*Exercise requirements:* From the records below, print exactly the lines starting at the one containing "You are a GUI" and ending at the one containing "Viewport: 697px width, 472px height.", ends included, and nothing else.

*Source records:*

- Opening Delimiter -

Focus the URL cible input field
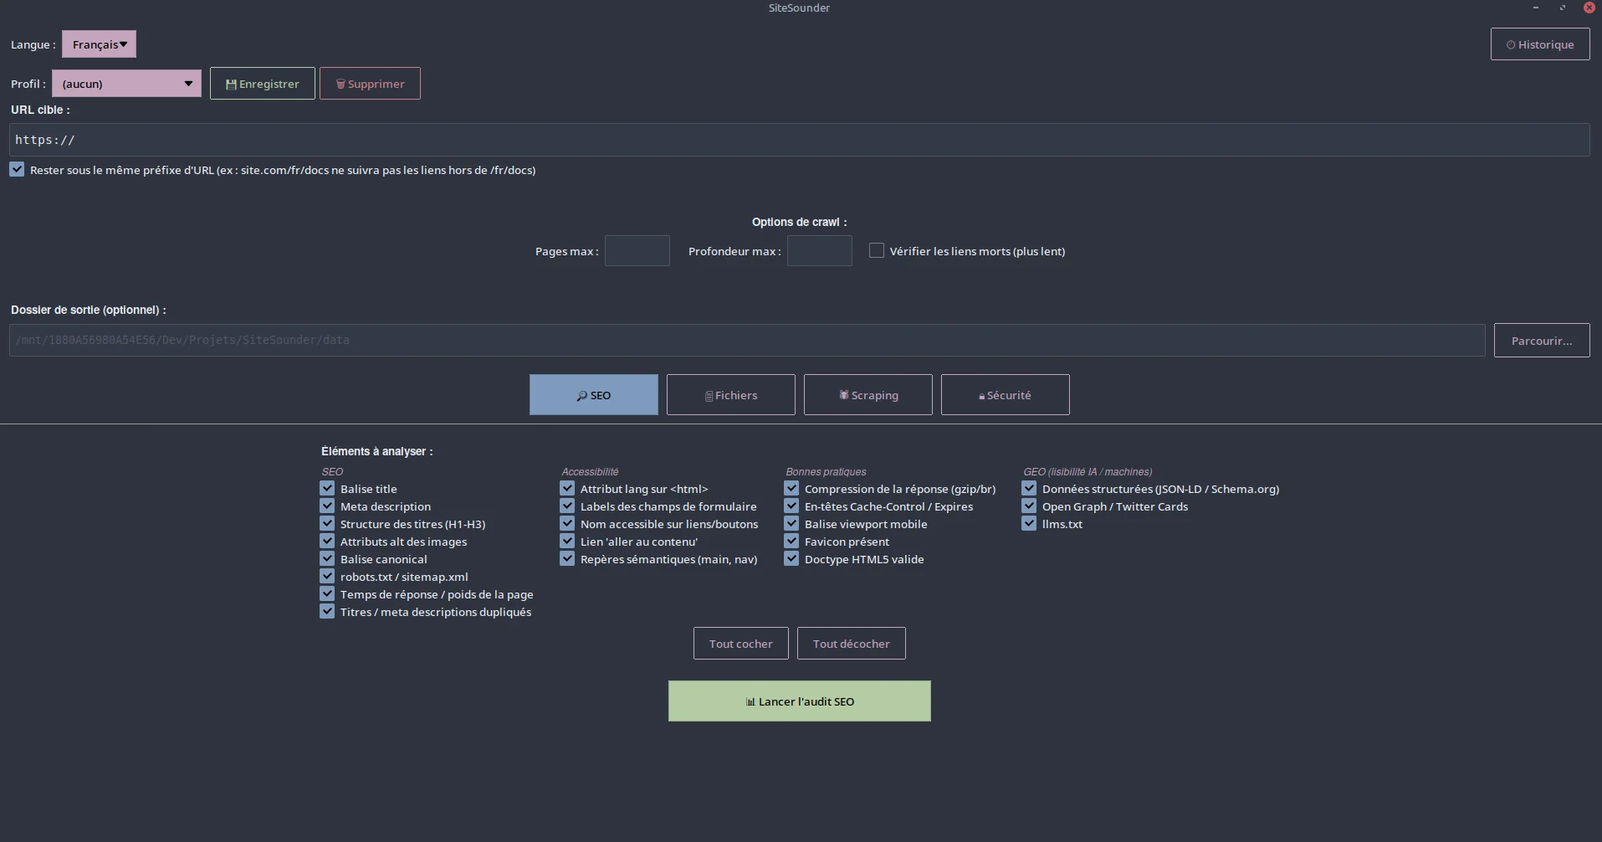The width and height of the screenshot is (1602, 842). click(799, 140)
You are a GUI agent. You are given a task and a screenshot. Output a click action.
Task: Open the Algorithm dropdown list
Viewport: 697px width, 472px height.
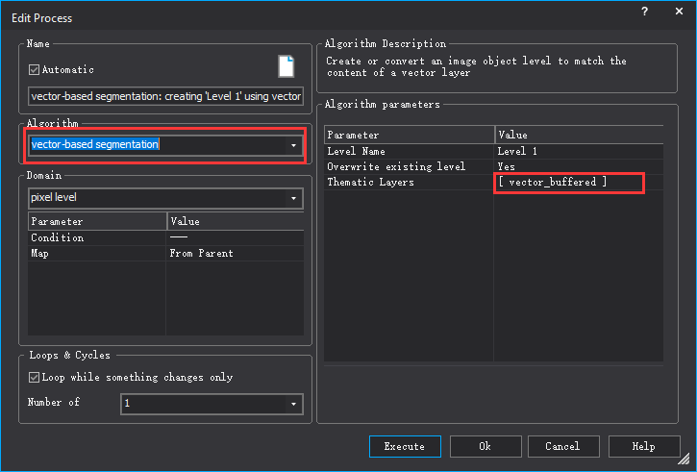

- Closing Delimiter -
- Opening Delimiter -

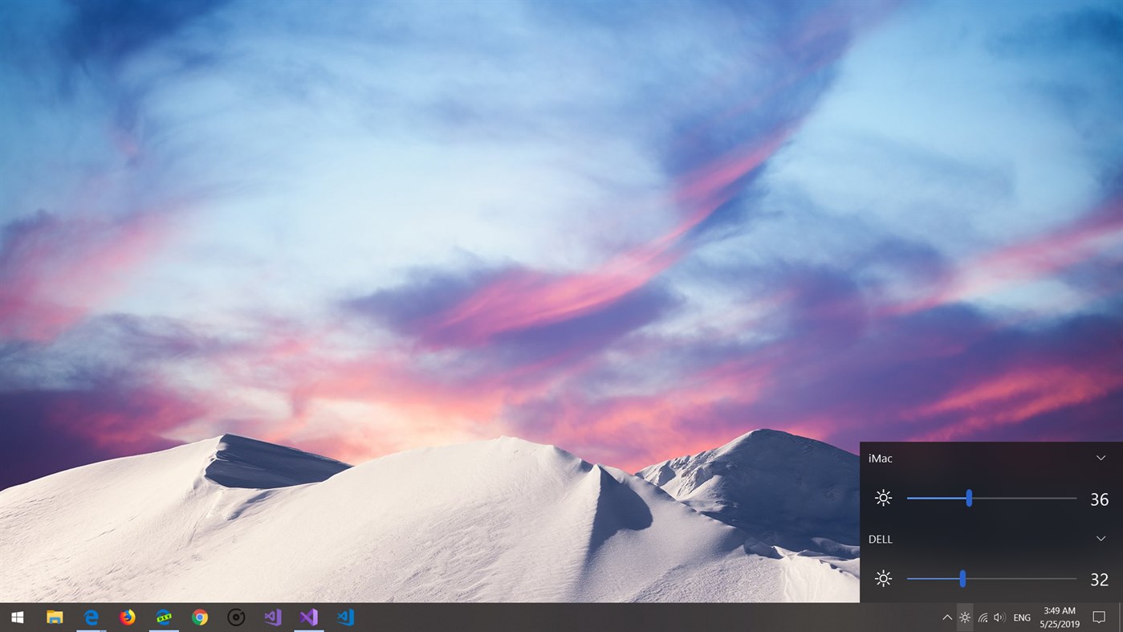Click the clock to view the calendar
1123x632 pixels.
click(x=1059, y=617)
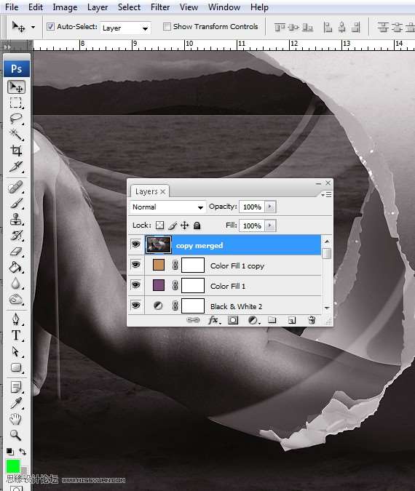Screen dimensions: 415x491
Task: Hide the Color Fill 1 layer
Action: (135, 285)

- Closing Delimiter -
- Opening Delimiter -

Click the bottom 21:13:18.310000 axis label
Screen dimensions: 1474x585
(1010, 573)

- Closing Delimiter -

*Written response:*
You are a GUI agent. You are given a task and a screenshot. Output a click action.
Task: Open the Algorithm dropdown list
Viewport: 697px width, 472px height.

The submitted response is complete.